28 N.Y.S. 288 | N.Y. Sup. Ct. | 1894
The action is for the foreclosure of a mortgage of real estate "made by the defendant, and the injunction which is prayed for in the complaint, and was granted temporarily on the ex parte application of the plaintiff, restrains the defendant from collecting or disposing of a judgment which he has recovered and now holds against the plaintiff, and upon which execution has been issued, until the determination of this action and the sale of the mortgaged premises, and the entry of judgment therein for a deficiency,—if a deficiency shall arise on such sale,—to the end that the amount of such deficiency may be applied on the defendant’s judgment above mentioned, in payment thereof. We believe that
Upon all the facts thus disclosed, we think the plaintiff fails to establish any equities which entitle him to the extraordinary remedy of an injunction. He took the assignment of the mortgage after the defendant recovered his judgment against him, and evidently for the purpose of preventing or impeding the collection of that judgment. It does not appear how much he paid, or that he paid anything, for the mortgage; and if the security was, or was understood to be, as inadequate as his allegations would make it appear, it is not to be supposed that he took it except at a very considerable discount. In any case, his venture was largely speculative, and he should be content to await its issue in the ordinary course of litigation. In no aspect of the case, based upon the proofs before us, does the plaintiff seem to be entitled to the relief in question. On general principles, and .aside from special considerations which arise in this case, the claims involved are not such as are subject to equitable set-off. Hatch v. Mayor, etc., 82 N. Y. 442; Pond v. Harwood, 139 N. Y. 111, 34 N. E. 768. In both of these cases the rule is stated, in substantially the same language, that:
“Something more than the mere existence of reciprocal and independent demands is required, to authorize a set-off in equity, when not allowable under the statute of set-offs.
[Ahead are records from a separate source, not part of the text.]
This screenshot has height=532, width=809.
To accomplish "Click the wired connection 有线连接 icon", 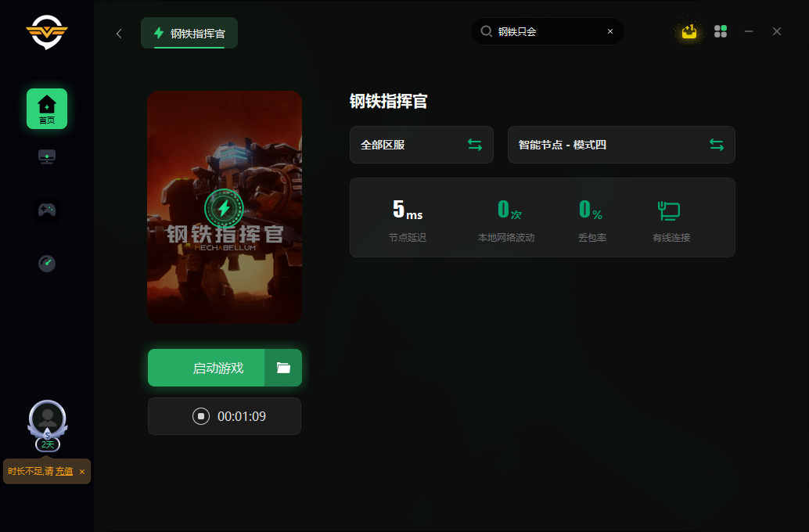I will click(x=669, y=210).
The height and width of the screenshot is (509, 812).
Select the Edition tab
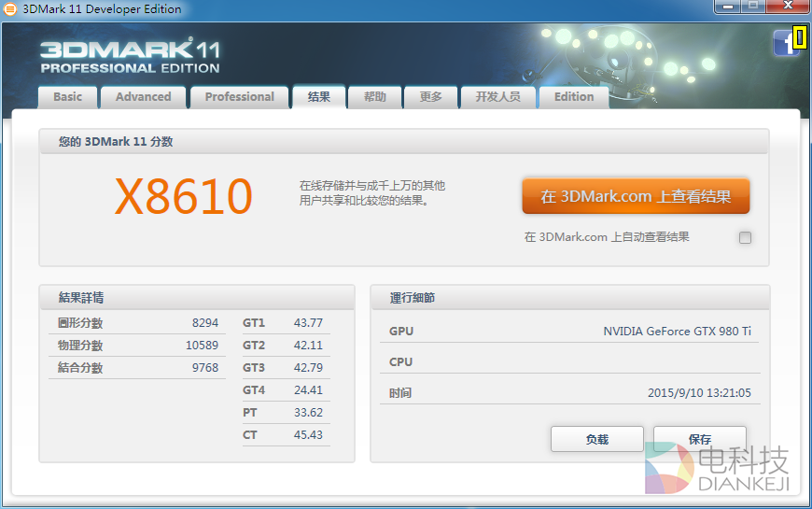(574, 97)
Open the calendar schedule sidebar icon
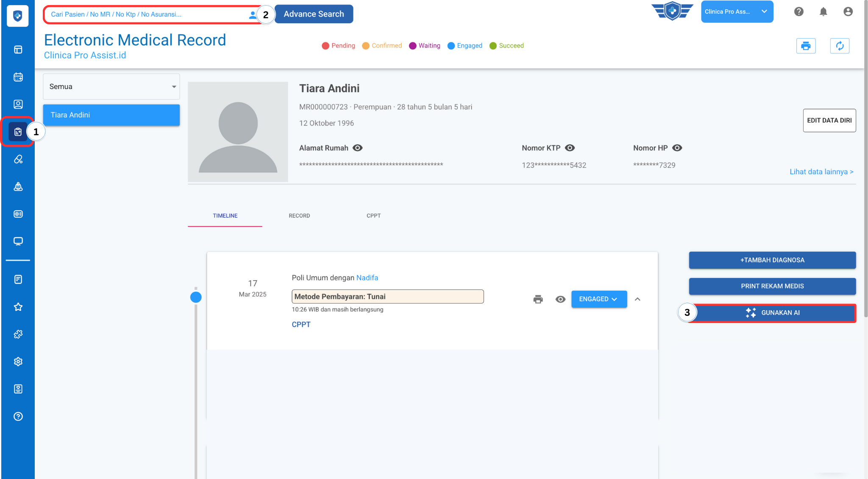 tap(18, 77)
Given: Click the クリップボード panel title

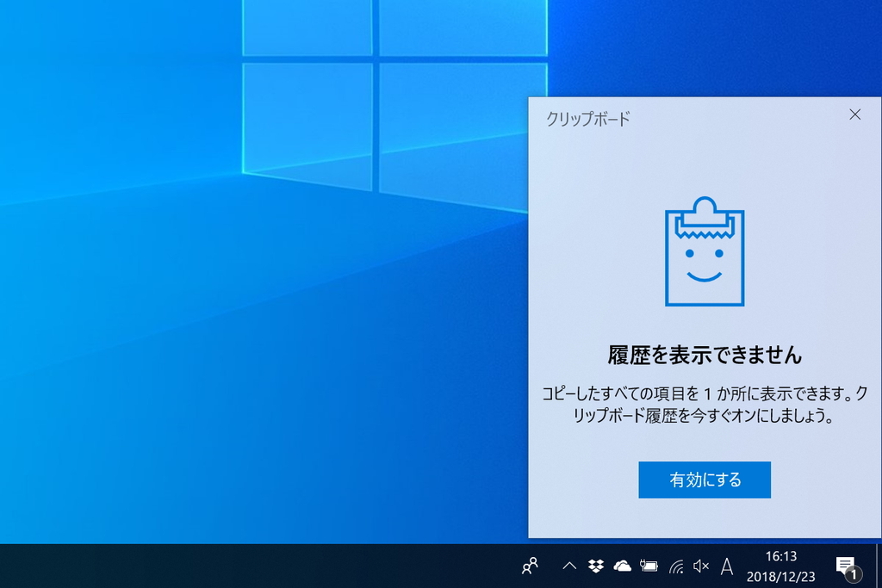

Circumstances must be shown from which it can be inferred that one debt was contracted on the faith of the other, or that there was an agreement between the parties that the one should be deducted from the other, or some other intervening equity which renders the interposition of that court necessary for the creditor’s protection.”
And in the latter of the two cases the court quotes from Hackett v. Connett, 2 Edw. Ch. 73, the statement that:
“Equity decrees a set-off, independent of the statute, only where mutual debts exist, and where there was either an express or implied agreement of stoppage pro tanto, or mutual credits.”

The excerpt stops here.